--- WHAT NEEDS TO BE DONE ---
Nothing but the lines from the one containing "At what coordinates" through the end of the data below should appear in the answer, each exact and free of pictures.

--- INPUT DATA ---
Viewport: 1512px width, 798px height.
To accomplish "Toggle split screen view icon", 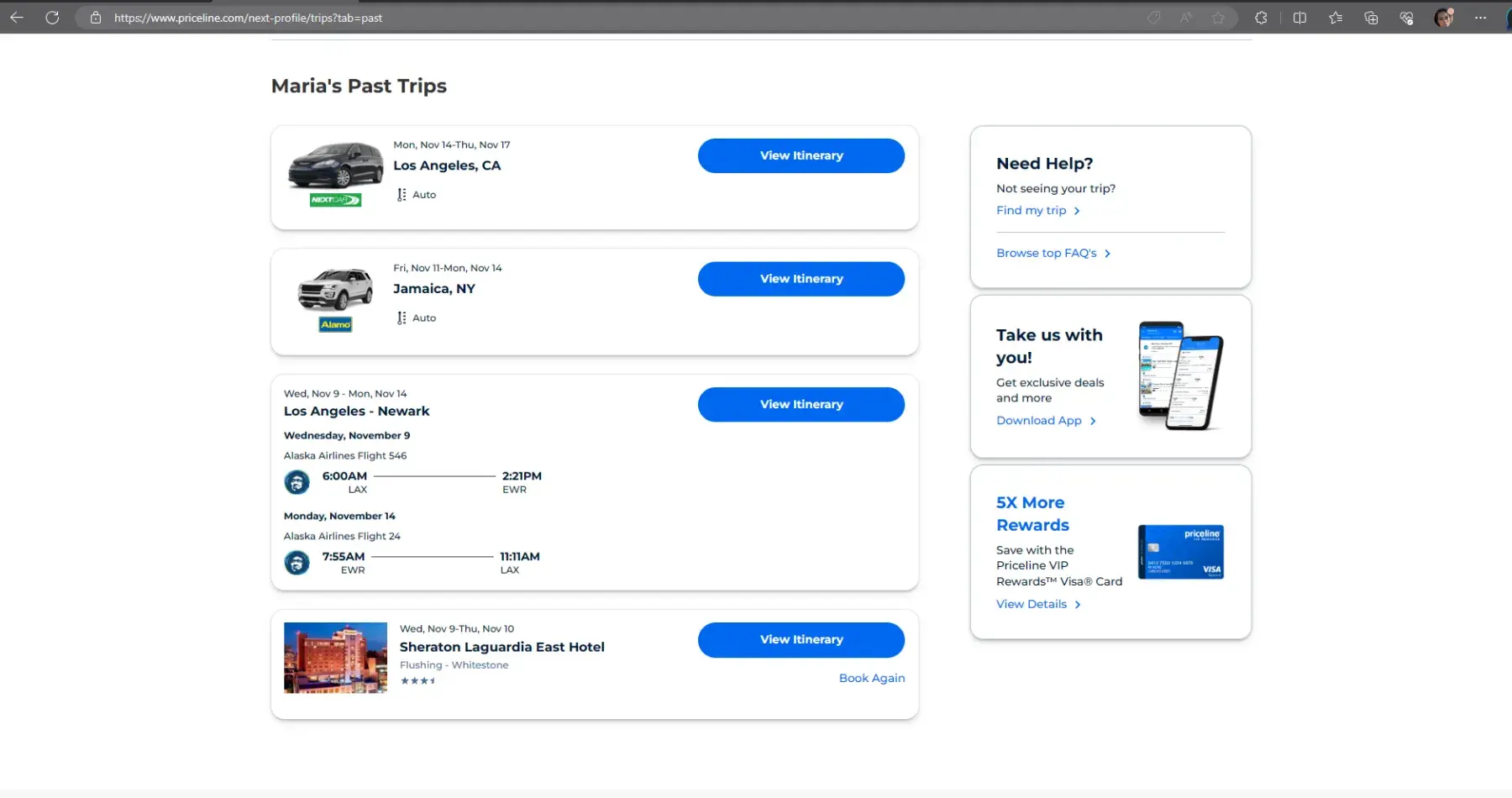I will click(x=1299, y=18).
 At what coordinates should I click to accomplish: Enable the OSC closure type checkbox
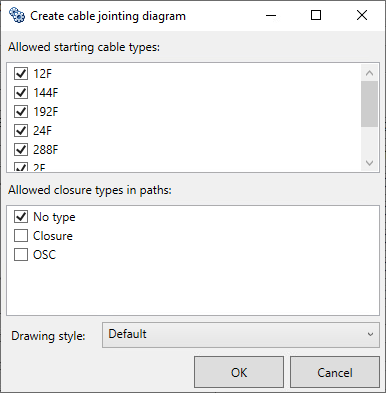[21, 255]
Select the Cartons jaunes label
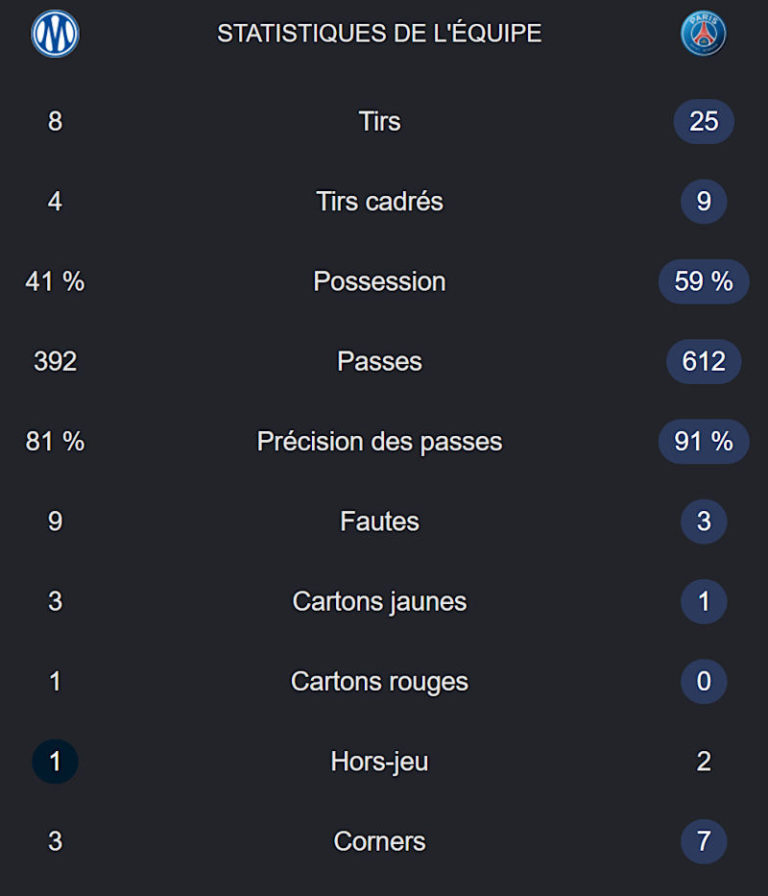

--- EXERCISE SOLUTION ---
 At what coordinates should I click to accomplish: Enable the OSC closure type checkbox
[21, 255]
Select the Cartons jaunes label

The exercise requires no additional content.